La spoliazione di RENZI, via la Costituzione: “Ghe pensi mi!”

di admin
Il presidente Renzi approva un decreto legge urgente per una materia che è da decenni in ballo. I partiti non si mettono d'accordo in Parlamento e come un novello duce risolve il nodo gordiano con un colpo di decreto. Tanto Napolitano che grida basta decreti non urgenti, non c'è; qualcuno, amico lo firmerà e poi…

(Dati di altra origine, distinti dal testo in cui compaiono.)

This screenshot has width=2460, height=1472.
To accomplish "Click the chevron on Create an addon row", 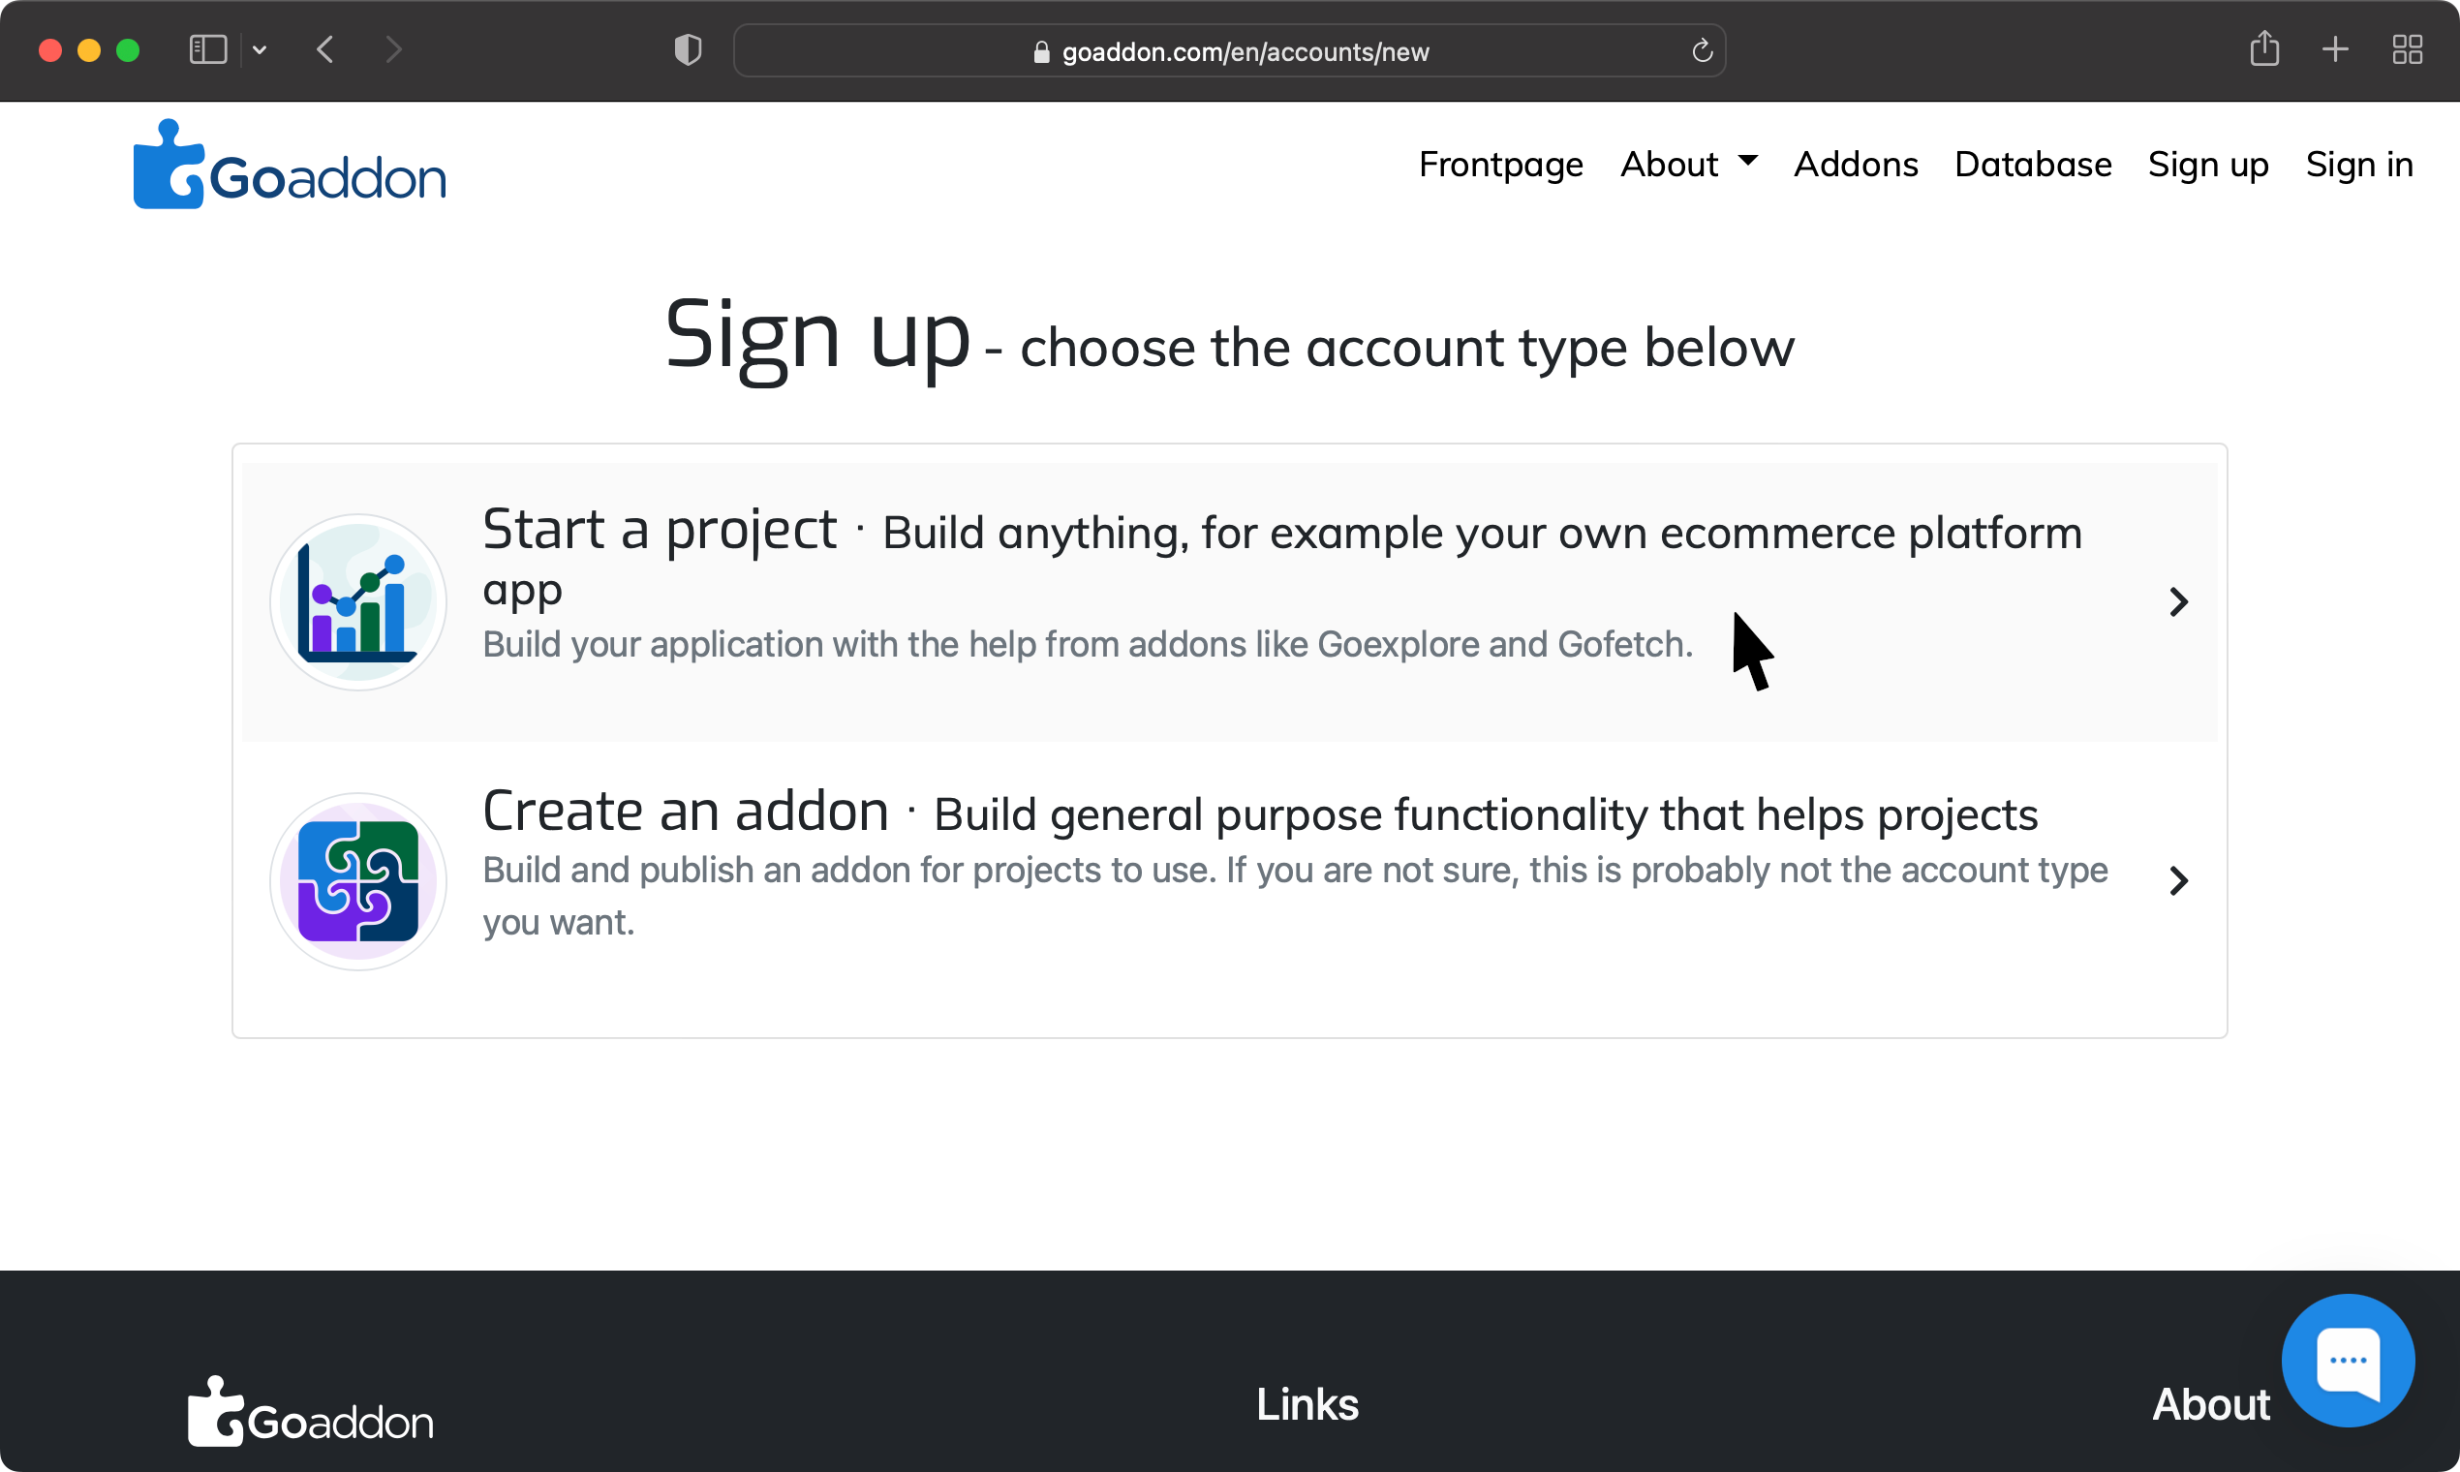I will [x=2178, y=881].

Nomineranno i prossimi fedeli portaborse in un sistema elettorale che fatto apposta premierà solo i loro accoliti mentre per gli altri uomini e donne di partito se vogliono essere eletti , via a correre per prendersi i voti senza coperture finanziarie e senza l’appoggio dei media. La gente schifata non va a votare e quindi bastano pochi voti per accaparrarsi il potere (Renzi dice che non conta se vota meno del 40% degli italiani, è la democrazia??). La Corte Costituzionale si piega agli interessi del bilancio dello Stato, boccia il referendum ed i commentatori governativi pur apprezzando il gesto che toglie loro le castagne dal fuoco si affrettano a dire ora la legge Fornero va cambiata, e quindi, si dice al caro Renzi un bel “penseghe ti!” di Berlusconiana memoria. Anche la Corte pare avere abdicato al suo ruolo per confermare quanto sia inutile studiare il diritto, pubblico, penale, civile, tanto ognuno fa quello che pare, specie se, come in questo caso la sentenza non è appellabile.
La deriva presidenzialista prosegue, e due persone fanno quello che vogliono, i poteri forti applaudono, l’America approva, l’Europa acconsente, basta che l’Italia paghi i suoi debiti, ma, tanto si sa gli italiani sono accaniti risparmiatori e possessori di case,per cui se ci fossero bisogno di soldi in un lontanissimo, ipotetico, immaginifico, futuro si sa dove andarli a prendere.